Particle shape has a huge effect on the behaviour of a bulk material. It is of fundamental importance in packing, affecting the porosity of a static bed of particles and the angle of repose of sand piles [1]. In dynamic systems, variability in particle shape induces segregation [1] and affects flow rates [2]. Temporal changes of particle shape due to attrition, fragmentation or surface abrasion also have important effects. For example, crystals produced in the pharmaceutical sector [3] are often subject to attrition with major implications for product quality, affecting bulk density, specific surface area, segregation behaviour and even surface chemistry [4]. Discrete element method (DEM) simulations have greatly contributed to the analysis of the particle-scale mechanisms that underlie the complexity of the overall material response. However, spheres are generally used to model particles in 3D DEM simulations for computational simplicity and this is often inadequate as particle shape is hugely important.
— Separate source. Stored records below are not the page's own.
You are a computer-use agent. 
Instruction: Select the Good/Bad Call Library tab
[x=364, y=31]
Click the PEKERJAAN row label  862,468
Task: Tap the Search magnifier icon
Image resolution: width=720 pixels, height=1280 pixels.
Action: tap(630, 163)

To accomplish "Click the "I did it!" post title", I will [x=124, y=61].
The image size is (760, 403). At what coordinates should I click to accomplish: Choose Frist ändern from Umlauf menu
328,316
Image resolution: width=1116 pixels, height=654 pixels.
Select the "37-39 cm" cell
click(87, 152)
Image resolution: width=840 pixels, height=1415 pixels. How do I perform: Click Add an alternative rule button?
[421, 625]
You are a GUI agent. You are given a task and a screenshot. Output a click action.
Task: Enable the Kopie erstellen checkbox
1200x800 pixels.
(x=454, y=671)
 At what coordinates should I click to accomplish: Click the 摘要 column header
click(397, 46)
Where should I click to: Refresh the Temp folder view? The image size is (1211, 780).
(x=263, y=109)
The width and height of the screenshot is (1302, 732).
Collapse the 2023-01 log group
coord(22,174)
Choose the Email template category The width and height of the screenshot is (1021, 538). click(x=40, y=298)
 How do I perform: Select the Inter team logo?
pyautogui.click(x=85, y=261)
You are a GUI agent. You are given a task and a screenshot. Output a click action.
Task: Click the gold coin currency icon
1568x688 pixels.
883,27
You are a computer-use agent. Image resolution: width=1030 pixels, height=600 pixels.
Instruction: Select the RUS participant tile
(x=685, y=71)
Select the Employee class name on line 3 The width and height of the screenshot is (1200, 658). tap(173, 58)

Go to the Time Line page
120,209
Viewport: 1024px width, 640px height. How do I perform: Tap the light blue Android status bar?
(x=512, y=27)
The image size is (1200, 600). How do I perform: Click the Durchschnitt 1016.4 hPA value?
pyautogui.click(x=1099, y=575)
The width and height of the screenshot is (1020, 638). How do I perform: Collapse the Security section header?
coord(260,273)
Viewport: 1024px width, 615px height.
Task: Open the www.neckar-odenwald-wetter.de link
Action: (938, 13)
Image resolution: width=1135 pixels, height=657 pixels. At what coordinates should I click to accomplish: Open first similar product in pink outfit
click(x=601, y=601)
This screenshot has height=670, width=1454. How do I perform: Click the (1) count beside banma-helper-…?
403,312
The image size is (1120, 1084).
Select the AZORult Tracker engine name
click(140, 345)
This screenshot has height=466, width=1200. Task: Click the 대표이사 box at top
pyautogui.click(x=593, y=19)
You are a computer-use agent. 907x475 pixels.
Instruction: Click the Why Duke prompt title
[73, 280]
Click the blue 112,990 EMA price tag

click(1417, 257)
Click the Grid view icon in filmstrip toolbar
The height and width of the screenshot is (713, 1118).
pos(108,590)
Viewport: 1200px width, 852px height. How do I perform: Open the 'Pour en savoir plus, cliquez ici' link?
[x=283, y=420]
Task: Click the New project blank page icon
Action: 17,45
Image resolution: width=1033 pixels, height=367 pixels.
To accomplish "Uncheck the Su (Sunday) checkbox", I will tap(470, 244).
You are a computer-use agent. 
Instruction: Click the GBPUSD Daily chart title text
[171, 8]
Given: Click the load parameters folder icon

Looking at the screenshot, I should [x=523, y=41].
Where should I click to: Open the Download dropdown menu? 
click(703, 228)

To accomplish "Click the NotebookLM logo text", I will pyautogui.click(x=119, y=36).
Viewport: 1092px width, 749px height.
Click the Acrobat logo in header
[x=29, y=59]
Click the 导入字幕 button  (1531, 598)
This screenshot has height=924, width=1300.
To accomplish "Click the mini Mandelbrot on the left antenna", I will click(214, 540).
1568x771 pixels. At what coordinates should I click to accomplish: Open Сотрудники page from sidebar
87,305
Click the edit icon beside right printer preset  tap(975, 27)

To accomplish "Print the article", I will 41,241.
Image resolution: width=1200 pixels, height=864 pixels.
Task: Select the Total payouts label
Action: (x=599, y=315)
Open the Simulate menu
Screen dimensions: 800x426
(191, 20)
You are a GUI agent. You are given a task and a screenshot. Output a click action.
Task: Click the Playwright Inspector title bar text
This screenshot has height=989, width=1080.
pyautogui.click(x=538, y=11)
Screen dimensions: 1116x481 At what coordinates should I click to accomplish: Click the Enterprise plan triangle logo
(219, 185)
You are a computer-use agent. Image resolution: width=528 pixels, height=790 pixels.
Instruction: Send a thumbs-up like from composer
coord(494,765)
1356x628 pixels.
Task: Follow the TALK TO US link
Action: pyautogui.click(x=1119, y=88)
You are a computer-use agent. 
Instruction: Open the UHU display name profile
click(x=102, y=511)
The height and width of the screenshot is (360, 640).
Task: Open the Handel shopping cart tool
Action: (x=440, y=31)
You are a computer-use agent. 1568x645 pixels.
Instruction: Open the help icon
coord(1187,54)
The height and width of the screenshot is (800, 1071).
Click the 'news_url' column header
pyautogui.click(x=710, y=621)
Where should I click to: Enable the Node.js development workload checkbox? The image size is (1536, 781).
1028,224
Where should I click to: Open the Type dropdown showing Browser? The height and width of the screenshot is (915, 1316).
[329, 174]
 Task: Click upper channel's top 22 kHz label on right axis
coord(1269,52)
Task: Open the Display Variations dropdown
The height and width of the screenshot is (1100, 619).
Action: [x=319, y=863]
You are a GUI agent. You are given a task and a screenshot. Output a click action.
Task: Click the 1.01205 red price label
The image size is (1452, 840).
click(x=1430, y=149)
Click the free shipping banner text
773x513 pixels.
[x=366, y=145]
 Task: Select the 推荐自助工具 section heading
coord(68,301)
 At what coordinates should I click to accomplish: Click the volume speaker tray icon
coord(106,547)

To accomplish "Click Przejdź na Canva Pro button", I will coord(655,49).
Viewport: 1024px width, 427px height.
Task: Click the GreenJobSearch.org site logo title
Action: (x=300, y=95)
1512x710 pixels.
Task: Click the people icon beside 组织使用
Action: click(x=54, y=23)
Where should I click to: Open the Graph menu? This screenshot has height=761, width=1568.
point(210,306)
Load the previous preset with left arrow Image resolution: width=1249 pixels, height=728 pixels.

In order to represent irregular particles, a compact "irregularity function" can be stored for each particle which describes how the shape deviates from a bounding sphere. These functions of angle can be piecewise, and particles thus defined can take almost any form. During the "initialization step" of the simulation, these functions can finely discretised in nodes and the positions of nodes are stored. Contact detection of these irregular particles is conveniently carried out as a hierarchical process [5], where a first coarse-grained approximation of the surface is used to evaluate the "most likely" surfaces in contact. The fine discretization of the surface comes into play only in detailed contact evaluation. Contact evaluation can be done by considering the nodes as micro-asperities. We plan to go beyond the elastic approximation, implementing Hertzian contact mechanics between nodes.

Abrasion and fragmentation can be studied by adopting irregularity functions which can change with time depending on contact force, e.g., a number of nodes (or asperities) may be deemed to fail when a predefined contact force has been exceeded. The nodes are then removed and the irregularity function modified accordingly.

**References**

[1]G. Lu, J.R. Third, and C.R. Müller. Discrete element models for non-spherical particle systems: From theoretical developments to applications. Chemical Engineering Science, 127:425 – 465, 2015.

[2]P. W. Cleary and M. L. Sawley. DEM modelling of industrial granular ﬂows: 3D case studies and the eﬀect of particle shape on hopper discharge. Applied Mathematical Modelling, 26(2):89 – 111, 2002.

[3]E. Kougoulos, C.E. Chadwick, and M.D. Ticehurst. Impact of agitated drying on the powder properties of an active pharmaceutical ingredient. Powder Technology, 210(3):308 – 314, 2011.

[4]C. Hare, M. Ghadiri, and R. Dennehy. Chemical Engineering Science, 66(20):4757 – 4770,2011.

[5]J. R. Williams and R. O’Connor. A linear complexity intersection algorithm for discrete element simulation of arbitrary geometries. Engineering computations, 12(2):185 – 201, 1995.